::: Source data

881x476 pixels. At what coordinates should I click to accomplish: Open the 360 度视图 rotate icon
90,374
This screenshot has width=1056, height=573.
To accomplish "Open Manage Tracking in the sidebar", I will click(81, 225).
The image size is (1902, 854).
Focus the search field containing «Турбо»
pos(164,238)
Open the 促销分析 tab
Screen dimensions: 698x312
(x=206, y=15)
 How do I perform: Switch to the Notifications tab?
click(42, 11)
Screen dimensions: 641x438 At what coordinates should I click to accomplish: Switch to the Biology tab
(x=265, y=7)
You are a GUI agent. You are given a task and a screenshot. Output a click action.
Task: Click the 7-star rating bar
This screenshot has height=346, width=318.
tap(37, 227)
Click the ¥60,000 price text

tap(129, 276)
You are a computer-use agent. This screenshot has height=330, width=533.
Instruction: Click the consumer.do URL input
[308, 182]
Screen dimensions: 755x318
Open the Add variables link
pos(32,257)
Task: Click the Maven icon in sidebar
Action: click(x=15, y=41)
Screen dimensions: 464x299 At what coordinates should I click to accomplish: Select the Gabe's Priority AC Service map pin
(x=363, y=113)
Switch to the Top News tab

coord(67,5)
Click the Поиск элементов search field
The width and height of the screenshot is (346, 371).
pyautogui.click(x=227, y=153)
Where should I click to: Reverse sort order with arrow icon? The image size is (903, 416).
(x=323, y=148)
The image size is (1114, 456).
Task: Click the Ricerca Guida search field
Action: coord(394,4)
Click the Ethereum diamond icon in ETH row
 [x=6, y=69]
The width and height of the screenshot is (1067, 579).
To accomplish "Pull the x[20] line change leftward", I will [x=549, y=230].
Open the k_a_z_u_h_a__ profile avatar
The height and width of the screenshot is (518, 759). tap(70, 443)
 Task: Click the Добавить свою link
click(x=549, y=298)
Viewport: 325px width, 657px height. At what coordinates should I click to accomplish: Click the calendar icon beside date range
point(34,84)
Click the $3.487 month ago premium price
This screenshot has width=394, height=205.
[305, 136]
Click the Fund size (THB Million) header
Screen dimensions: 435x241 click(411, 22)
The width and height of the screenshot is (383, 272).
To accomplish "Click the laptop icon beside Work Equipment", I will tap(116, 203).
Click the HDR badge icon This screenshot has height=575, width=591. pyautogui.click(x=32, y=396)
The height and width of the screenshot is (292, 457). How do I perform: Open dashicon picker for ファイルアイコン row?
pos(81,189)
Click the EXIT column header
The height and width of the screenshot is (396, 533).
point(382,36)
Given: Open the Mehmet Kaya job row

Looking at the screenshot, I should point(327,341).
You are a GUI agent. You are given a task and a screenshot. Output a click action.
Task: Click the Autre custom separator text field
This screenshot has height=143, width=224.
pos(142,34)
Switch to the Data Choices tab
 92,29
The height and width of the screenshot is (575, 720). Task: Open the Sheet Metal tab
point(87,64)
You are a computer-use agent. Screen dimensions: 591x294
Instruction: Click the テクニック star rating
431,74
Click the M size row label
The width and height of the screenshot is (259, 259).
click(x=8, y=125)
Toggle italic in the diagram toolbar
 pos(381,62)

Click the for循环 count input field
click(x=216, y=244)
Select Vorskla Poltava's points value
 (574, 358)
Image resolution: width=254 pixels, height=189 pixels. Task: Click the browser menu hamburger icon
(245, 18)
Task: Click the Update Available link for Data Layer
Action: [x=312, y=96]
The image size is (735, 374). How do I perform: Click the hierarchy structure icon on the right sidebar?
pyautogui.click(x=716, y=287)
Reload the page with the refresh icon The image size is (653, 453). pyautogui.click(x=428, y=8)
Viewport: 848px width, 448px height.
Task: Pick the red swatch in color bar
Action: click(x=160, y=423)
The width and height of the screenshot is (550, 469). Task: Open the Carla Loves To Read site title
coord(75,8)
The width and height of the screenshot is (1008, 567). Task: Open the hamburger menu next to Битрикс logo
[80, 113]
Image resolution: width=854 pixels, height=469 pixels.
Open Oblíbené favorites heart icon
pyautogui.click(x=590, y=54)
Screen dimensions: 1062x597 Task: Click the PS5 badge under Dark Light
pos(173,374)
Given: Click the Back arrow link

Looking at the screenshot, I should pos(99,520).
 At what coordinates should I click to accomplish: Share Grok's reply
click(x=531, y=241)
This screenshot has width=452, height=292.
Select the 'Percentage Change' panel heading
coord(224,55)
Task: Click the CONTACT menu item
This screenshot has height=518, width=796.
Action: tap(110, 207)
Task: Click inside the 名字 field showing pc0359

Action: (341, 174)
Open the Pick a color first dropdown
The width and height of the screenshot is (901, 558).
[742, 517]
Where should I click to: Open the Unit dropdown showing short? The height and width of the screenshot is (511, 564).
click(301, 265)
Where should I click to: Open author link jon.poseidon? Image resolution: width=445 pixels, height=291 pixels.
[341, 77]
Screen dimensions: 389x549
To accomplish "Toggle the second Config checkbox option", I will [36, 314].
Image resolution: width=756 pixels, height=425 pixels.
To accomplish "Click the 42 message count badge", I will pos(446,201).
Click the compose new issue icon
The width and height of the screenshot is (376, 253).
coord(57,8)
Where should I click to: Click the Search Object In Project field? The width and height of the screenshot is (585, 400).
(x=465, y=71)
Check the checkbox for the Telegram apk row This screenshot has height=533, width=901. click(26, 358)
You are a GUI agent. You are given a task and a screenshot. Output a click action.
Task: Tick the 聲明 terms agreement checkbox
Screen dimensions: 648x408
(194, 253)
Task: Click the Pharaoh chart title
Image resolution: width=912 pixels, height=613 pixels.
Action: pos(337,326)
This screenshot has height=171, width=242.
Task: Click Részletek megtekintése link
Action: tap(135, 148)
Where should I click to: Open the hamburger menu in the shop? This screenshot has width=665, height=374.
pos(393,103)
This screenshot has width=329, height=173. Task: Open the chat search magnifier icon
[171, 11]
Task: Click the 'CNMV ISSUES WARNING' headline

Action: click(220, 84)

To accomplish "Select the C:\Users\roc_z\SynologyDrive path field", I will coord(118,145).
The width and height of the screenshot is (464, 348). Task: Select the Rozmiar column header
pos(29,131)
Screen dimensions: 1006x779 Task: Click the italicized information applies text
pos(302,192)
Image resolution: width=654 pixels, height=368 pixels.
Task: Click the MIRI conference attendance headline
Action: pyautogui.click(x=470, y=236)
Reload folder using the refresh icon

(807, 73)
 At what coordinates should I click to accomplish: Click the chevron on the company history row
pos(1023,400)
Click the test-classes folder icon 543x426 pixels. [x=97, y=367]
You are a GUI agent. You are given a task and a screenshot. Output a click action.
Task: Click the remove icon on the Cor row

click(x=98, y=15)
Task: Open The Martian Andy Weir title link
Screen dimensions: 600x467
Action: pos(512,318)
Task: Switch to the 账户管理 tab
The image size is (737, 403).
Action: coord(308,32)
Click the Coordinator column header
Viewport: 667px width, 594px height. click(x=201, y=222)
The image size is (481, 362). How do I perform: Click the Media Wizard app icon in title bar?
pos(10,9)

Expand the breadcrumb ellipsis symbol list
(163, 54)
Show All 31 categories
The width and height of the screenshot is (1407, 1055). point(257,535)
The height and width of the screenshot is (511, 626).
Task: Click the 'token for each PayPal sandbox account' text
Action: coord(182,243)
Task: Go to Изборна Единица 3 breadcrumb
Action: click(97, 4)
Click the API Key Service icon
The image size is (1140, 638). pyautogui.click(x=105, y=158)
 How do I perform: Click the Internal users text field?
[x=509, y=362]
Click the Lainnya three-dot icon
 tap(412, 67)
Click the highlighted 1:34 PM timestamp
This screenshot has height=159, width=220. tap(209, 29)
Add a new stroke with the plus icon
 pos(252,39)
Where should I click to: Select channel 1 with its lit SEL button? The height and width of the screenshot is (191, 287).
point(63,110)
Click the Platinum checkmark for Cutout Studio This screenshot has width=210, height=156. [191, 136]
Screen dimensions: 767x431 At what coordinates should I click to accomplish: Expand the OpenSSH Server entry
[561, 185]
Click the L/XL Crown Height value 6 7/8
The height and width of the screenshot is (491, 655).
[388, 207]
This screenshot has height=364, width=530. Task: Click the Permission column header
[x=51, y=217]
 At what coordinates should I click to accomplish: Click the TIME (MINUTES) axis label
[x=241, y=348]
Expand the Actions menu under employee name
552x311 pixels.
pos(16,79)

::::::

Try it
Check each line above for the string "checkbox" and copy those that have it.

Worked solution
To accomplish "Toggle the second Config checkbox option", I will [36, 314].
Check the checkbox for the Telegram apk row This screenshot has height=533, width=901. click(26, 358)
Task: Tick the 聲明 terms agreement checkbox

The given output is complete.